CAIRO (Reuters) - Saudi Arabia’s Crown Prince Mohammed bin Salman met Coptic Pope Tawadros II at Cairo’s largest Coptic cathedral on Monday in what state media said was an unprecedented visit by an official from the conservative Muslim kingdom.
The visit was part of a three-day stay in Egypt for Prince Mohammed, his first public trip abroad since he became heir apparent last year. He will head for Britain and the United States later this month.
Cairo and Riyadh have strengthened ties in recent years and Egypt has received billions of dollars in aid from its rich Gulf Arab ally. The two countries on Sunday set up a $10 billion joint fund to develop a planned mega-city.
Prince Mohammed and Pope Tawadros walked together through St Mark’s Cathedral late on Monday, footage on Saudi TV channel al-Arabiya showed. Egypt’s state news agency MENA said it was the first visit of its kind, without elaborating.

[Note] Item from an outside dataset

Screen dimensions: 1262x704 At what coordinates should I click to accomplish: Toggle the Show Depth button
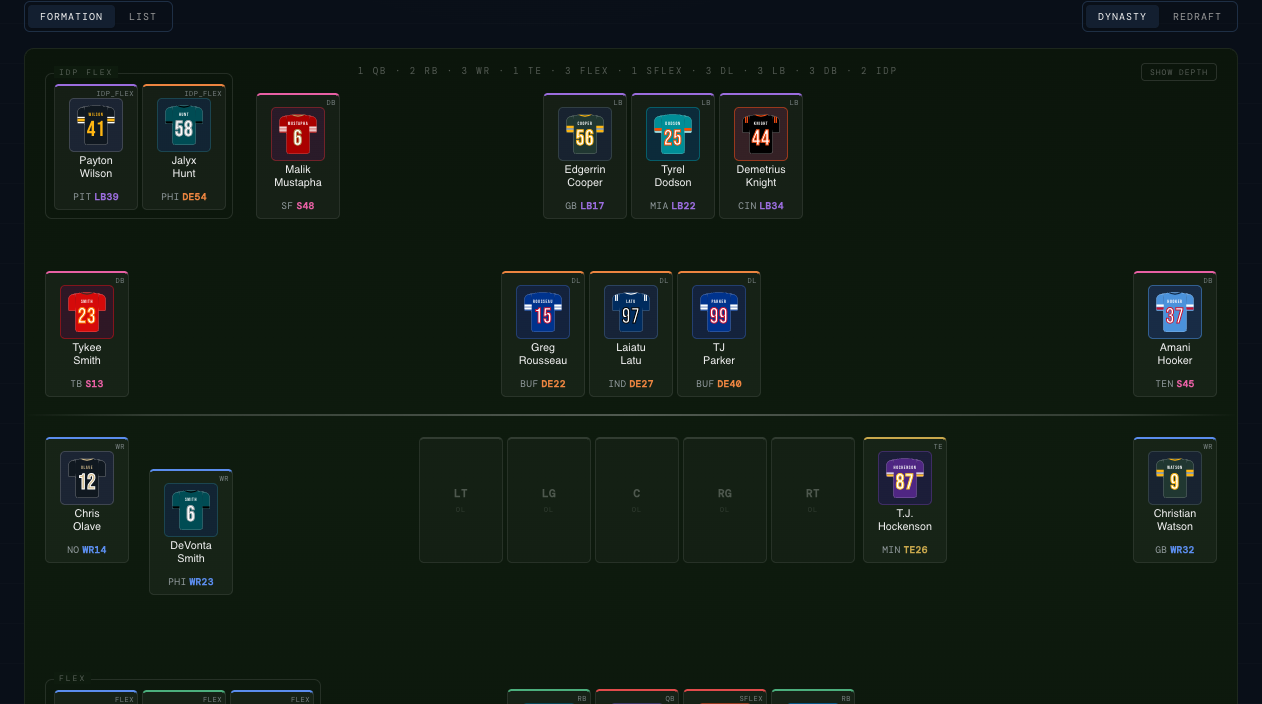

The Gulf Arab kingdom is trying to shed its reputation as a global exporter of an ultra-conservative brand of Islam which critics say has inspired Islamist militants worldwide. Promoting a more moderate form of Islam is one of the more ambitious promises made by Prince Mohammed under plans to transform Saudi and reduce its reliance on oil.

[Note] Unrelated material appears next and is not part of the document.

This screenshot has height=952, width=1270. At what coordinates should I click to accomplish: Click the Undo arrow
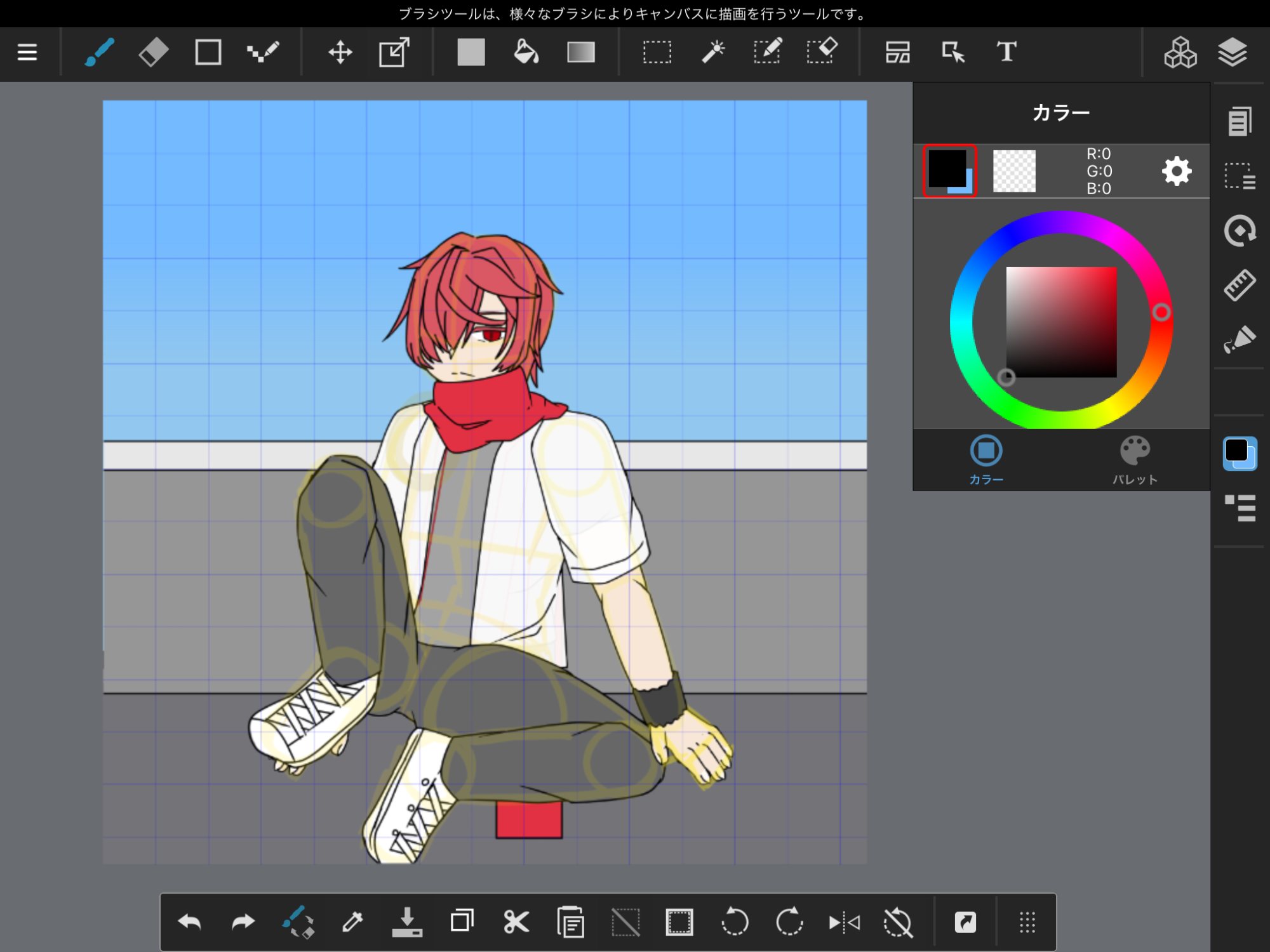point(189,922)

Egypt has suffered from Islamist extremist violence in recent years, including attacks on churches often claimed by the ultra-violent Islamic State group. A bombing next to St Mark’s cathedral killed at least 25 people in December 2016.
Prince Mohammed’s visit comes as his close ally President Abdel Fattah al-Sisi prepares to run in an election he is virtually guaranteed to win.

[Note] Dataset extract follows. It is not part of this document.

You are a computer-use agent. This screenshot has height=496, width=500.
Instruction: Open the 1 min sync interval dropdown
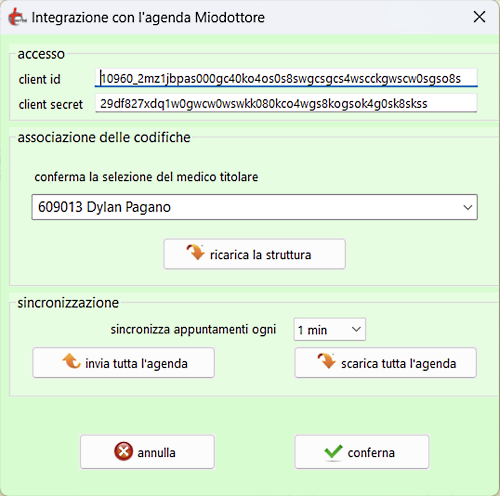click(x=329, y=330)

Alongside posters urging people to vote for Sisi, large banners were put up in central Cairo on Monday with images of the Egyptian president, Prince Mohammed and Saudi King Salman bin Abdulaziz. “Welcome to your second country,” said one; another read “Saudi and Egypt are one hand, one nation.”
Egypt has sided with Saudi Arabia on a number of foreign policy issues, including a diplomatic and trade boycott of tiny gas-rich Qatar, and the support of forces battling Iranian-backed Houthi militants in Yemen.